MAGDALENE
By Marie Howe
W.W. Norton and Company, March 28, 2017
Magdalene imagines the biblical figure of Mary Magdalene as a woman who embodies the spiritual and sensual, alive in a contemporary landscape―hailing a cab, raising a child, listening to news on the radio. Between facing the traumas of her past and navigating daily life, the narrator of Magdalene yearns for the guidance of her spiritual teacher, a Christ figure, whose death she continues to grieve. Erotic, spirited, and searching for meaning, she is a woman striving to be the subject of her own life, fully human and alive to the sacred in the mortal world.
Selected Praise
Each book of Marie Howe’s is a singular accomplishment, but none is as wildly alive as this.

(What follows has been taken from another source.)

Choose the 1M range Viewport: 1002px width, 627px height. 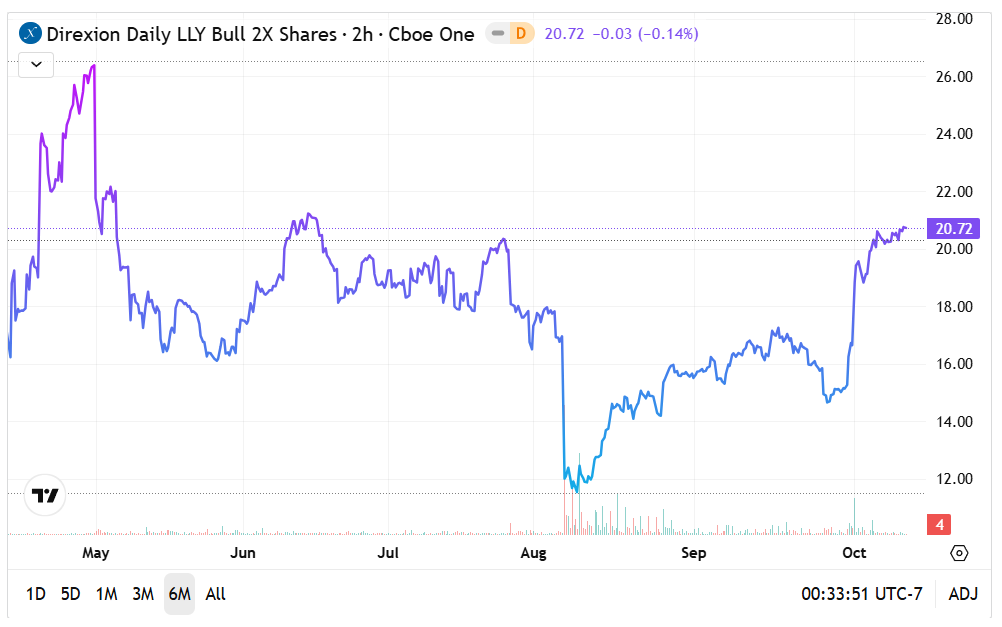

How does she see with such devastating clarity? Or allow so much of ‘what the living do’ onto the page: avoidance, longing, tenderness, resentment and desire? What makes the engine go? The wry, knowing, seeking voice of Mary Magdalene, worn like the most transparent of masks. The experience of mothering a daughter, a long arc of love building its house in the years. Howe sweeps up a life and fixes it on the page, and stands here before us, the stunned and grateful witness of all that’s taken and granted by love and time. -- Mark Doty
Gorgeous, ferocious, lacerating, sexy, and profoundly compassionate. I could swear the book emitted light when I put it down on my bedside table and turned off the lamp. -- Michael Cunningham
Marie Howe has always come as close as any poet since Rilke to touching eternity, simply by stretching out her hand and believing that something exists beyond her grasp, beyond her knowing. Here, with Magdalene, she somehow goes even deeper, into what it is to both be alive and a manifestation of the divine. I am, once again, in awe of her powers, at their fullest here. -- Nick Flynn
About the Author
Marie Howe, former poet laureate of New York, is the author of The Good Thief, What the Living Do, and The Kingdom of Ordinary Time. She teaches at Sarah Lawrence College and lives in New York City.